Il se sentait le cœur étreint d’une angoisse qu’il ne s’expliqua pas, d’abord. Puis la raison de sa présence lui revint. La boîte qui pendait à une bretelle, sur sa poitrine, était une machine à voyager dans le temps. Il portait une montre au poignet droit et une autre au poignet gauche, et c’étaient deux chronomètres fabriqués avec une inhabituelle précision parce qu’il était d’une extrême importance qu’il pût lire le temps, rester le maître du temps. Sur le hublot de chacun des chronomètres était peinte, ou peut-être gravée, une mince ligne rouge, qui partait du centre et définissait une heure exacte, une minute, une seconde. Il savait que c’était une seconde. D’après la position de la grande aiguille, il pouvait lire que le temps qui restait à passer avant qu’elle atteigne la ligne rouge était à peine supérieur à cinq minutes. Et sur le dessus de la machine à voyager dans le temps, des chiffres se succédaient qui disaient la même chose, comptaient les minutes et les secondes et les fractions de seconde. Il savait que la machine à voyager dans le temps était réglée pour le projeter dans le passé – ou dans l’avenir – juste avant que la grande aiguille n’atteigne la ligne rouge.

Rouge. Il allait se passer une chose épouvantable.
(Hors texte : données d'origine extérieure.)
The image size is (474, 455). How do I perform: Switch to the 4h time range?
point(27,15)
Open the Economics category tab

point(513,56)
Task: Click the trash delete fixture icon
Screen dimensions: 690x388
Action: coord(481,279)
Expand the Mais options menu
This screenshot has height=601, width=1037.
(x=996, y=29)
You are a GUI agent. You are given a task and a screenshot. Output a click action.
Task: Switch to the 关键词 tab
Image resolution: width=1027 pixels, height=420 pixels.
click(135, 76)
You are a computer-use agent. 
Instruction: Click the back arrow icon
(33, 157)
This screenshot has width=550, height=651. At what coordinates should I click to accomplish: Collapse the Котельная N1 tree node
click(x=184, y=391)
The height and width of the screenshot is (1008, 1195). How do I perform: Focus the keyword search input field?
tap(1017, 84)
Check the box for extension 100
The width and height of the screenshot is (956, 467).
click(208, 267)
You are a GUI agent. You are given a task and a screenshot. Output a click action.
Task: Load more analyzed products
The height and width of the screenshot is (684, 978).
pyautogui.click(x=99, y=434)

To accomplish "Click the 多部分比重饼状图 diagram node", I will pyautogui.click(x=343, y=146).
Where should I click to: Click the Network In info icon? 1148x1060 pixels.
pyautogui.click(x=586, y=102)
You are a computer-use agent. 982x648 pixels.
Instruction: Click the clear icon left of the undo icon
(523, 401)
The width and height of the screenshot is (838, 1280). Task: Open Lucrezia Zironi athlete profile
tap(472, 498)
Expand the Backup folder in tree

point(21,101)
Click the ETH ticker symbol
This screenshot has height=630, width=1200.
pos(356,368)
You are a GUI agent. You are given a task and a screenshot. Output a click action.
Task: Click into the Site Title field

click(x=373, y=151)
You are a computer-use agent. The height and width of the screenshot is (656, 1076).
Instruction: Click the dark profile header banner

Et cependant, tout était paisible dans la cité. Personne ne se doutait encore de ce qui allait arriver. Et à mesure que l’angoisse se précisait, qu’il se souvenait mieux, il se demandait comment il ferait pour attendre le moment de la délivrance sans se mettre à hurler.

Tout était paisible dans la cité. Le vent imprimait aux rues suspendues, aux branches effilées des tours, une lente oscillation. Une femme jouait avec la plaque polie qui ornait son cou. Dans un jardin, un artiste modelait de l’espace. Des enfants chantaient et lançaient en l’air des boules colorées qui tournaient les unes autour des autres avant de retomber paresseusement sur le sol. La ville apparaissait au rêveur comme une sculpture complexe presque immobile dans sa totalité et microscopiquement animée.

Dans moins de deux minutes, la ville serait détruite par les ogives nucléaires qui étaient déjà en chemin, qui mugissaient dans la haute atmosphère, laissant derrière elles le grondement de l’espace torturé par leurs propulseurs. L’imminence de la destruction semblait incroyable au rêveur, et son instant précis était pourtant gravé sur le verre des deux montres. Il savait qu’il échapperait à la destruction et qu’il ne conserverait de la ville que l’image de sa paix. Il ignorerait la brûlure des mille soleils et l’affaissement des tours fondant comme des cierges et l’éruption de la lave réveillée au cœur de la terre et l’évaporation des corps consumés avant d’avoir brûlé et enfin, plus tard, beaucoup plus tard, le cri de l’air écrasé. La ville resterait dans sa mémoire comme elle était, arrachée au temps. Il ne connaîtrait sa destruction que comme un événement lointain, historique, abstrait.

Et pourtant, il appréhendait quelque chose dont il ne se souvenait pas encore, que sa machine à voyager dans le temps serait impuissante à lui épargner.

Brusquement, cela arriva. La ville était calme. La femme se mit à hurler. Elle tira si violemment sur la chaîne qui entourait son cou que la chaîne se brisa et que la femme jeta loin d’elle la plaque de métal poli. Les enfants s’enfuirent en désordre, pleurant. Le cri qui montait de la ville entière assaillit l’étranger. Il était né de millions de poitrines, empruntait des millions de bouches. Il défiait la pâleur des tours. Il n’avait rien d’humain.

Corson écoutait la ville crier comme un grand être qui se déchire, qui se défait, qui éclate en une multitude de parcelles terrifiées qui ne retrouvent leur unité que dans la terreur.